“Kingfisher, a bird known to be territorial, will defend itself against about any species it feels threatened by. Take this helpful clue to create personal boundaries in order to observe what needs your loving attention and then achieve your heart’s desire. ” Barb Techel “Animal Reflections Healing Oracle”
My feet are flat on the ground, my tailbone pointed straight down, grounded. I am grounded, squatting on the edge of the small pond in the back pasture.
I watch a frog hop into the water then disappear under it. Two dragonflies, the red/orange of turning maple leaves, are flying, hooked together by their stick tails. A spider walks on water.
The Kingfisher comes. She circles the pond too many times to count, then dives dramatically right in front of me, swooping up before hitting the water. Her call is loud repeated staccato clicks strung together.
It’s been three days since my mother died. I talked to her on the phone two weeks ago, but I haven’t seen her in almost a year.
Today there was a memorial service for her but I didn’t go.
I experience severe anxiety, panic, and dissociation when I am around the family I grew up in. Phone calls can have the same effect on me. This is because of the trauma I experienced in that family as a child.
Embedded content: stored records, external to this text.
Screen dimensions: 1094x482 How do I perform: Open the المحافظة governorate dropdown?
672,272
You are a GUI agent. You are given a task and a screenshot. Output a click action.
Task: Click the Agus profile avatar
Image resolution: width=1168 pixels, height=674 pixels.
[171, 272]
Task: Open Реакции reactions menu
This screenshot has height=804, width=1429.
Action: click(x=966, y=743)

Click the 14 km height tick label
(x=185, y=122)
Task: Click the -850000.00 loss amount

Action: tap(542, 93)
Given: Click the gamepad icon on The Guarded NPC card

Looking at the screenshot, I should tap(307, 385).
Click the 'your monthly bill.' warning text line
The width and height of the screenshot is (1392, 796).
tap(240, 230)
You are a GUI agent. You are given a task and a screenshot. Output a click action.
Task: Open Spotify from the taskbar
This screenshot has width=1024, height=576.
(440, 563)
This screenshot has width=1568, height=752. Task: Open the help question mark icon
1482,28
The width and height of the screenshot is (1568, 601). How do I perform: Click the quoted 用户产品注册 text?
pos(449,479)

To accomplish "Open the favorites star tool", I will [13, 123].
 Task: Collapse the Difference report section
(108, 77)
I’ve been working on trying to understand my anxiety and panic for years. It was only recently through therapy, I was able to see that the family is a trigger that brings me back to being a frightened child.
My greatest fear is being pulled back into the family. Becaues when I am there, I lose my sense of self and become the person they want me to be, not who I really am. In that place, I lose my ability to make decisions, think independently, and fully feel emotions.
Last year, after visiting my mother, for days afterward I felt as if I was outside of my body, as if I was sitting next to myself watching me. I could not do my work, or make the simplest decisions. I could not feel emotions. I decided I needed to protect myself from that ever happening again.
This morning I cried at the thought of not being at my mother’s funeral. Not because I wanted to be there, but because I didn’t want to be there.
But even more, I have a feeling of freedom and strength that is new to me. I am sad, I am grieving, but I’m not questioning my decision and I don’t have regrets about my choices.
This afternoon I will have my own ceremony for my mother.
I will light a bonfire and as it burns, I will let myself feel what I feel. I will thank my mother and wish her well. I will practice letting go.
And I will continue living the life I have created, the life I chose. With Jon, who is my family now, along with my friends.